#### Explore the material
**a)** From the post about Pi 3B+ deinterlacing in Kodi v19, set down word for word the part that opens with the words containing "Now try playing" and closes with "Time Flight clip.".
**b)** In one to three sentences, explain why the post on Pi 3B+ deinterlacing in Kodi v19 says the Sherlock extract shows a shimmering effect on the Vero 4K.
**c)** According to the post on Pi 3B+ deinterlacing in Kodi v19, what is the format of the clip from "Time Flight"?

Pi 3B+ deinterlacing in Kodi v19

My understanding of the Pi’s deinterlacing behaviour under Kodi 19 was that it would not support “hardware deinterlacing”. My interpretation of this was:

  1. It will not be able to deinterlace anything that is decoded using hardware acceleration. Therefore it will not be able to handle 1080i material at all.

  2. It should be able to sensibly deinterlace when it is decoding in software. Since hardware decoding of mpeg2 is disabled, playback of standard definition mpeg2 should happen in software, and it should deinterlace correctly.

It looks like neither of these interpretations is correct. What’s actually happening may conceivably be expected behaviour, but if so, you need to find a different way of describing it!

Here’s a link to some of my deinterlacing test clips: Dropbox - Deinterlacing test patterns - Simplify your life

(N.B. Some of these won’t play on the Pi, as they’re VC-1).

Try playing the Sherlock extract - this is 1080i/50, originally captured as progressive. The deinterlacing here works fine - in fact, it’s better quality than you get on the Vero 4K. (Watch the pattern on Mycroft’s grey suit, especially between 00:30 and 00:47 - on the Vero 4K you get a shimmering effect because it’s deinterlacing in video-mode instead of film-mode. On the Pi it’s sharp.)

Now try playing the clip from “Time Flight”. This is 576i mpeg2, captured as interlaced fields, so it requires video-mode deinterlacing. Being mpeg2 it should be being decoded in software, but the deinterlacing is just horrible - watch, for example, between about 00:10 and 00:25, keeping an eye on the Doctor’s face, hair, and the red lines on his coat. (Compare the quality you get on the Vero 4K with hardware decoding turned off - that handles it fairly well).

Explicitly turning off hardware decoding makes no difference to the Time Flight clip.

Some logs, in case you think my Pi is doing something non-standard (playing Sherlock first, then Time Flight): https://paste.osmc.tv/ruhilurovu

This calls to mind the discussion that took place late last year on whether or not it would be possible to implement an option for deinterlace bypass for h264 and mpeg2 on the Vero, following the work done to enable this for VC-1. Since the Pi 3 prior to K19 had this option for all codecs, I guess K19 is delivering perfect weave/bypass by default for progressive 50i as it doesn’t yet have any deinterlace capability at all? That would make sense of the cleaner default output for progressive 50i on a K19 Pi 3 than we get from the Vero, but of course a Vero on K19 can deinterlace natively interlaced material such as classic Dr Who.

#### Data shown
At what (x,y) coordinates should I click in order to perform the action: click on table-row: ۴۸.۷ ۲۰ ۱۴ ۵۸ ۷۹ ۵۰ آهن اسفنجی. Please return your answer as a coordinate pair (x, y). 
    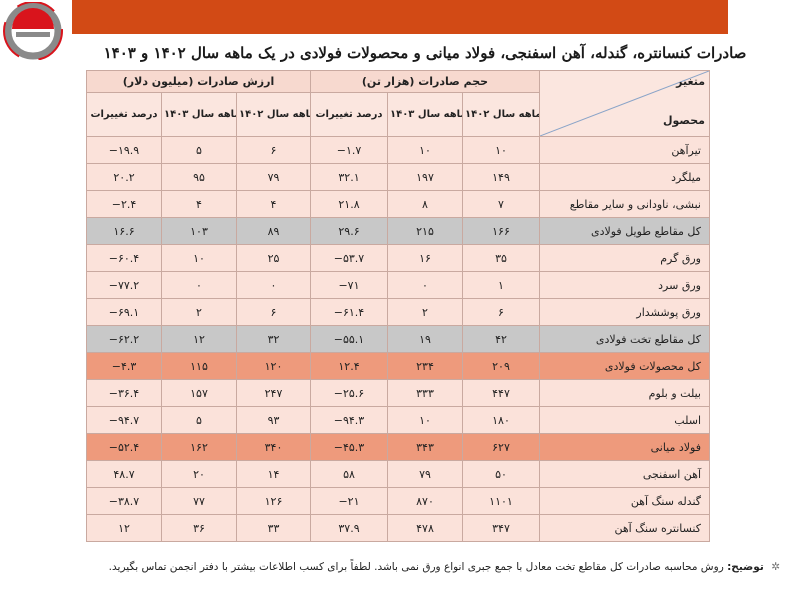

#### Task solutions
**a)**
Now try playing the clip from “Time Flight”. This is 576i mpeg2, captured as interlaced fields, so it requires video-mode deinterlacing. Being mpeg2 it should be being decoded in software, but the deinterlacing is just horrible - watch, for example, between about 00:10 and 00:25, keeping an eye on the Doctor’s face, hair, and the red lines on his coat. (Compare the quality you get on the Vero 4K with hardware decoding turned off - that handles it fairly well).

Explicitly turning off hardware decoding makes no difference to the Time Flight clip.

**b)** On the Vero 4K, the Sherlock extract is deinterlaced in video mode instead of film mode. That causes the pattern on Mycroft's grey suit to shimmer. On the Pi, the same pattern stays sharp.

**c)** It is 576i mpeg2, captured as interlaced fields.